> **Task objective**
Please put the rows from the line containing "The image size is (554, 556)." through the line containing "pos(852,157)", both ends included, into a JSON list of strings with one string per line and blank lines left out.

------------------------------------

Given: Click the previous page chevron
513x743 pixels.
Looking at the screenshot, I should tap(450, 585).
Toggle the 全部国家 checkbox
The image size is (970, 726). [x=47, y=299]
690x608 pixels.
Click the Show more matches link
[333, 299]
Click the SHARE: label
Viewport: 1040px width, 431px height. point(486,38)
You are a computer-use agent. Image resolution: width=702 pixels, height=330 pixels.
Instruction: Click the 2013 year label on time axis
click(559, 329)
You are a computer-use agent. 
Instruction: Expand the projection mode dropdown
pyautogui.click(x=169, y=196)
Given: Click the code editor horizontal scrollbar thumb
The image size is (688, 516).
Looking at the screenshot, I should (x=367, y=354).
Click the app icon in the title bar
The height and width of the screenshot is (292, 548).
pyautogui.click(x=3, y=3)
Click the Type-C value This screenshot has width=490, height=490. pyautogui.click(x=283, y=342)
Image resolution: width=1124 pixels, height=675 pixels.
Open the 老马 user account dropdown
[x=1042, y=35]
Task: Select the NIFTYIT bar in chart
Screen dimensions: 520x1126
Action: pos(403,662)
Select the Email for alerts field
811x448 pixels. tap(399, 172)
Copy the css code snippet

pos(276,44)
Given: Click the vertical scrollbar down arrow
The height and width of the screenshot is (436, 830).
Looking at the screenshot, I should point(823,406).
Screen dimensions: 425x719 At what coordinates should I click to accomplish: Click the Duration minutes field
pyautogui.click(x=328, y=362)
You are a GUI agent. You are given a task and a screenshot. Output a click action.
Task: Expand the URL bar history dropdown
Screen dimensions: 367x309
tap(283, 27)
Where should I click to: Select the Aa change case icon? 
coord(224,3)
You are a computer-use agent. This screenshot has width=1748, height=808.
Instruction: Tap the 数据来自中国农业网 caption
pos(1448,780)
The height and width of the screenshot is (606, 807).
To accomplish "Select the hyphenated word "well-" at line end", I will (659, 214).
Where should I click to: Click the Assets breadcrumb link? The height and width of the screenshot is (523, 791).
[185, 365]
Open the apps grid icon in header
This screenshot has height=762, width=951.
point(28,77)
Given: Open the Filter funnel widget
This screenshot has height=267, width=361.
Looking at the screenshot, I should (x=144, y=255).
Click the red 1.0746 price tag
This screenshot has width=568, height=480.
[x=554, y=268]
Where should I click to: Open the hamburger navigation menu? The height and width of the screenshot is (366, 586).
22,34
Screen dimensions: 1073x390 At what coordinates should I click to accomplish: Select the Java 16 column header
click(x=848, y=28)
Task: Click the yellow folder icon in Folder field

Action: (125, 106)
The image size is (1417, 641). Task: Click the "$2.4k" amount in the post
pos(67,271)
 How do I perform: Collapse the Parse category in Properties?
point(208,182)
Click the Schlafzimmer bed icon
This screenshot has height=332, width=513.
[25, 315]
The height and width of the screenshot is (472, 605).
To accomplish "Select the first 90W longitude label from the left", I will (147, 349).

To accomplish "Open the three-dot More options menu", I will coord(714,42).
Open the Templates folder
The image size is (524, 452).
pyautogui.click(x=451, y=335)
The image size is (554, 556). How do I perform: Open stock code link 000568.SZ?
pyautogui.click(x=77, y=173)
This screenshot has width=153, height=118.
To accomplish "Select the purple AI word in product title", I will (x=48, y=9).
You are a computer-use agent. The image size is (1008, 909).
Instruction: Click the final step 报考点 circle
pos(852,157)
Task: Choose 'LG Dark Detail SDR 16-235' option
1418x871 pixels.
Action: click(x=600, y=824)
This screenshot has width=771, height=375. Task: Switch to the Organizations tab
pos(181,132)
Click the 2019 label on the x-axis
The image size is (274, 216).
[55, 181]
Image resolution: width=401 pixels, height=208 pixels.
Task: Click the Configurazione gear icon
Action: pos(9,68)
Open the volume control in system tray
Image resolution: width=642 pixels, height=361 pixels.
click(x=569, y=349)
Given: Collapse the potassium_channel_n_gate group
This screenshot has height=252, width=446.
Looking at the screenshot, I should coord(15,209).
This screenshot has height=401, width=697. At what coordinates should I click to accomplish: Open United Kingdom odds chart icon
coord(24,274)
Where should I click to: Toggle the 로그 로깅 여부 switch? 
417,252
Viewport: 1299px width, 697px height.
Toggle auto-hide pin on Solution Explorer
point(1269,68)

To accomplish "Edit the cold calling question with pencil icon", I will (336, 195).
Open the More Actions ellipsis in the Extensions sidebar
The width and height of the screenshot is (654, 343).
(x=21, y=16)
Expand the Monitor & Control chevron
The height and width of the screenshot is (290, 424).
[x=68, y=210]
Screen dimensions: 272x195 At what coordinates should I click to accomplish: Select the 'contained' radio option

------------------------------------

> **Response for this exercise**
[
  "The image size is (554, 556). How do I perform: Open stock code link 000568.SZ?",
  "pyautogui.click(x=77, y=173)",
  "This screenshot has width=153, height=118.",
  "To accomplish \"Select the purple AI word in product title\", I will (x=48, y=9).",
  "You are a computer-use agent. The image size is (1008, 909).",
  "Instruction: Click the final step 报考点 circle",
  "pos(852,157)"
]